Bullying Carpenter Bees—Part 1

The last couple of years have seen a passel of carpenter bees flying about and hovering in the air around our clearing in the woods. They zoom into your face, getting up close and personal—seemingly challenging your right to be there. They're big (at least an inch long) and they're noisy. Their buzz commands your attention and is rather unnerving, as you warily turn towards them, wondering if you are under attack. They intimidate people and seem to know it.
A carpenter bee is the size of a big ol' bumblebee. Where the latter is striped black and yellow with a hairy body, the carpenter bee's abdomen is black and shiny. Out of the corner of your eye one will be challenging you, looking like a miniature Darth Vader in his insidious space craft. It's distracting, at the least.
Carpenter bees were rather uncommon around here several years ago. I'd see one only occasionally, as it plunged into a perfectly round hole that it had drilled in wood; or emerging from said hole, to fly off, quickly out of sight. But in the last couple of years we have seen lots of them, in all parts of our clearing. Has global warming increased their numbers, as well as their swagger? Have we added a large enough number of wooden structures around the homestead, that the word is spreading around the carpenter bee world, about all the choice nesting sites here?
Whatever is happening, they have certainly become common, as they hover nearby, acting like miniature drones who are surveilling us. Several days ago—sort of in a paranoid mood—I found myself wondering if they actually could be tiny CIA drones. The government is more and more into monitoring us innocent citizens. (I know, I know; I have nothing to worry about, if I'm innocent... but what does innocent mean these days?) Cities have CCTV surveillance (they call them “security”) cameras perched everywhere, catching all sorts of nefarious activities. Maybe carpenter bee drones have been invented to keep an eye on us country folks?
I quickly shook off my paranoia, realizing that the bees' incredible flight acrobatics I am watching are well beyond the skills of the current generation of CIA drones. (Although they're improving on them all the time... maybe next year? Oops, there goes my paranoia again.)
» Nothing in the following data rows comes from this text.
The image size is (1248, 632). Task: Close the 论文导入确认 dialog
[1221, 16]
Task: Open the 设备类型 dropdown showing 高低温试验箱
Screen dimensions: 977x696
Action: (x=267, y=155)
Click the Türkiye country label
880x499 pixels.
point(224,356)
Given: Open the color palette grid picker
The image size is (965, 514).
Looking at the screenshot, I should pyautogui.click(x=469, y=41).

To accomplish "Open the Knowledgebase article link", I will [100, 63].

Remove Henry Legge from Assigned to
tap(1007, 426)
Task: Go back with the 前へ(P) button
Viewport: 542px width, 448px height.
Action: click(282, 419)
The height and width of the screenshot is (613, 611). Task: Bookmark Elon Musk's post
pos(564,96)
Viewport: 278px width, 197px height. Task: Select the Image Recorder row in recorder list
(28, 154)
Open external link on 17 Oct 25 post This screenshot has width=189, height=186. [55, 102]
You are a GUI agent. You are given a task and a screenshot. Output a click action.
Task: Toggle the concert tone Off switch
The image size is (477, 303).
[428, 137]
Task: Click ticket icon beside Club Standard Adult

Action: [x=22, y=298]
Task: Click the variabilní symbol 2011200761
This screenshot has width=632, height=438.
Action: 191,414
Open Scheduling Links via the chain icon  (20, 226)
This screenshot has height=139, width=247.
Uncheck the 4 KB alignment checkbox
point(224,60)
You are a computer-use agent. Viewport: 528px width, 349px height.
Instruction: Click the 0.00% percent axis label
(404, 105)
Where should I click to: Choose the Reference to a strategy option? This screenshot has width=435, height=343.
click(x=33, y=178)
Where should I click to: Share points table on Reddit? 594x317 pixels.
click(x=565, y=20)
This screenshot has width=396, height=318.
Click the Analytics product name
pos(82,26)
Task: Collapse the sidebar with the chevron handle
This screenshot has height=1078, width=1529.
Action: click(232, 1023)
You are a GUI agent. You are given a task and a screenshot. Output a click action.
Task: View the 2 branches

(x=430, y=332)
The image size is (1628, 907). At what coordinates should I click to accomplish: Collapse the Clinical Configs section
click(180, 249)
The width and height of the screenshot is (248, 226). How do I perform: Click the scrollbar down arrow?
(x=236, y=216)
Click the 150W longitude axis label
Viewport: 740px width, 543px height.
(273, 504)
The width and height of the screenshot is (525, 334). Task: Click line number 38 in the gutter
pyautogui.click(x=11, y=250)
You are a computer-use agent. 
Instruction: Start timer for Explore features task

The bees pestering us suddenly appear, hover for a moment, and then dart off at warp speed—instantly circling the garden shed and reappearing behind you, menacingly buzzing, three feet away. They are not just buzzing us; at times two of them will face off, spin around each other in a kind of bee aerial combat, and then scream off—one chasing the other. So these are real bees, not secret spies built by the CIA.